Metadata-Version: 2.4
Name: kestrel
Version: 0.2.1
Summary: a fast, efficient inference engine for moondream
Requires-Python: <3.14,>=3.10
Description-Content-Type: text/markdown
Requires-Dist: torch<2.11,>=2.4
Requires-Dist: tokenizers>=0.15
Requires-Dist: safetensors>=0.4
Requires-Dist: torch-c-dlpack-ext>=0.1.3
Requires-Dist: httpx>=0.27
Requires-Dist: apache-tvm-ffi<0.2,>=0.1.5
Requires-Dist: kestrel-native==0.1.3
Requires-Dist: kestrel-kernels==0.2.1; sys_platform == "linux"
Requires-Dist: huggingface-hub>=0.20

# Kestrel

![Kestrel Overview](https://raw.githubusercontent.com/m87-labs/kestrel/main/assets/kestrel-overview.png)
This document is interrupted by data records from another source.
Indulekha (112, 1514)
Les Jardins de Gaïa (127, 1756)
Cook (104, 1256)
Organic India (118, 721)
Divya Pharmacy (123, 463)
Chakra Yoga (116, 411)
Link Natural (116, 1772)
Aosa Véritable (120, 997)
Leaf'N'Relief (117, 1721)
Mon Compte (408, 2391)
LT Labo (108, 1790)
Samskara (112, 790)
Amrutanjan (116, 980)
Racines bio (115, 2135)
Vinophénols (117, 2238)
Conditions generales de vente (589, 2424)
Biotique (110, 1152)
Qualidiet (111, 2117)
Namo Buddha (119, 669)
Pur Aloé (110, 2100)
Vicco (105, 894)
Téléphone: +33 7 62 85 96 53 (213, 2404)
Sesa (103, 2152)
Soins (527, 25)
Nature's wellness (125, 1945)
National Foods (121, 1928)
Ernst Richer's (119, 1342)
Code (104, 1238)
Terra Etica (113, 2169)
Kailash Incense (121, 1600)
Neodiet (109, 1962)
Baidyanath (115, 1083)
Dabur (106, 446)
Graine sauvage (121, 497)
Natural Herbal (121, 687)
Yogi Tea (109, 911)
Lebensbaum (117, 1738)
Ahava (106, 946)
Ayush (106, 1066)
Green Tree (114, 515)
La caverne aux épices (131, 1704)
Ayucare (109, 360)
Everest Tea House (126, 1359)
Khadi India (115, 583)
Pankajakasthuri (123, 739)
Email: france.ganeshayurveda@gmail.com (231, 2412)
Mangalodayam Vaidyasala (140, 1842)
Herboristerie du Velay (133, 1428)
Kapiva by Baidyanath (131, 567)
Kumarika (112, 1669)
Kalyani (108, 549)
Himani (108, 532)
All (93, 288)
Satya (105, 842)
High-performance inference engine for the [Moondream](https://moondream.ai) vision-language model.

Kestrel is the inference engine behind [Photon](https://moondream.ai/p/photon), Moondream's on-device deployment option. Most users should install via `pip install moondream` — this repo is the internal engine for those who need direct access.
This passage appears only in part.